Una vez más, el tema de la migración es motivo de seminarios, editoriales y comentarios en medios de comunicación. La llegada masiva de inmigrantes procedentes de Centroamérica, México y en menor medida de otras naciones es uno de los problemas más acuciantes para la administración del presidente Biden. Las complicaciones son variadas y van desde la forma en que el sistema jurídico de Estados Unidos procesa el creciente número de solicitudes de asilo (a la fecha más de un millón 300 mil), las condiciones de los albergues, el trato que se da a los migrantes y la forma arbitraria en que han separado a los menores de sus padres. A esos problemas se añaden los ocasionados por mal trato y violaciones en su tránsito hacia ese país y una vez que llegan los salarios miserables que les pagan, la negativa a proporcionarles seguridad social y servicios médicos, así como el chantaje del que son objeto por empleadores inescrupulosos. Para colmo, muchos se convierten en vendedores callejeros controlados por mafias que los explotan en un régimen cautivo con ribetes de esclavitud.
Los estudios sobre la migración han sido tema para cientos de especialistas durante años y las propuestas para atenuarlos son variadas, pero a fin de cuentas existe la evidencia de que el origen del problema tiene un común denominador: pobreza y violencia. La experiencia también ha demostrado que la solución no son parches que se revientan por la presión sistemática y creciente de quienes engrosan el ejército de desesperados que buscan asilo en los países más desarrollados. En último término, no debiera ser tan difícil entender que la solución estriba en la necesidad urgente de compartir los frutos del desarrollo, no sólo la explotación de los recursos naturales y humanos de los países expulsores. Ésa es la piedra de toque del problema migratorio. Lo otro, como históricamente se ha probado, son soluciones cortoplacistas que rápidamente se agotan. Es evidente que, de no atacar las condiciones que en último término ocasionan la migración, ni en el mediano y mucho menos el largo plazo existirá la posibilidad de una solución duradera. Así quedó de manifiesto cuando se aprobó la reforma conocida como IRCA, que en 1986 regularizó a millones de indocumentados que vivían en Estados Unidos y, en otro momento, la intención del programa de contratar a trabajadores por temporadas. Por diversas causas, ambos fueron insuficientes para resolver el problema de fondo. La migración continuó en aumento, entre otras causas porque los gobiernos de países expulsores de migrantes dieron rienda suelta a las políticas que beneficiaron a los menos, a las corporaciones extranjeras, a la corrupción, al crimen y a la explotación y depredación sin límites de los recursos naturales. El resultado: las condiciones que originan la migración se multiplicaron.

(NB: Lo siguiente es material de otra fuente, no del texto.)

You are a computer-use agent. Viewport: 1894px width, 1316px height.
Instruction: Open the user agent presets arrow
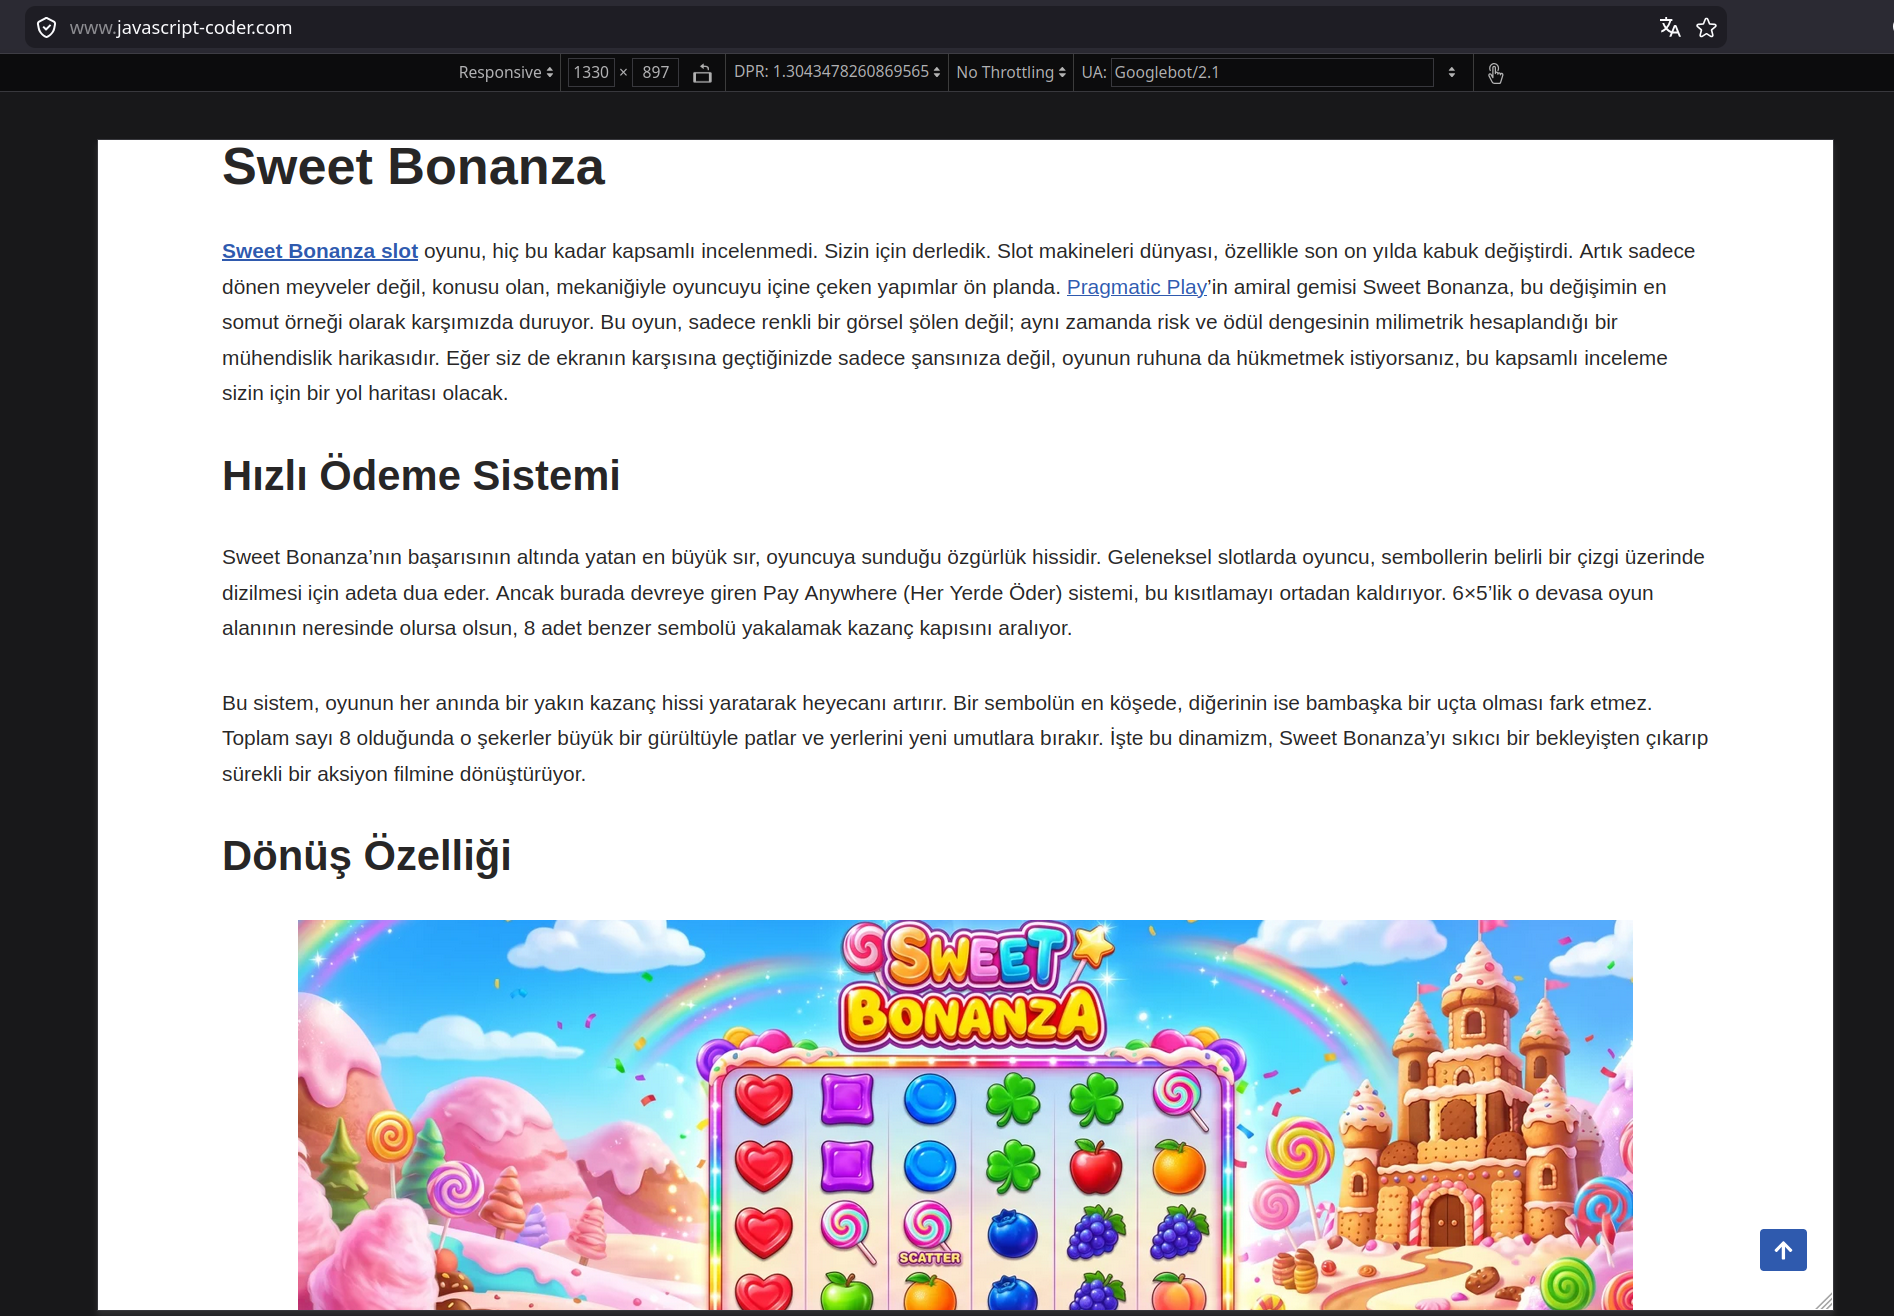tap(1452, 72)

En esta ocasión, en un intento por atacar de fondo los problemas que la migración ocasiona, el gobierno de Biden ha puesto de relieve la necesidad de ayuda económica a los países expulsores de migrantes, pero también evitar que la ayuda termine en manos de gobiernos corruptos, las corporaciones que alientan esa corrupción y las bandas de delincuentes que se benefician del tráfico de migrantes. Los detalles de la propuesta no están aún claros, pero cabe esperar que en esta ocasión vayan más allá de meros parches. El diablo está en los detalles, más aún cuando está disfrazado de republicano.
Cruel paradoja: Estados Unidos abre los brazos al turismo anti-Covid pero, en su frontera, cientos de desesperados migrantes son rechazados o deportados, clara evidencia de la esquizofrenia que ha caracterizado al sistema migratorio durante años.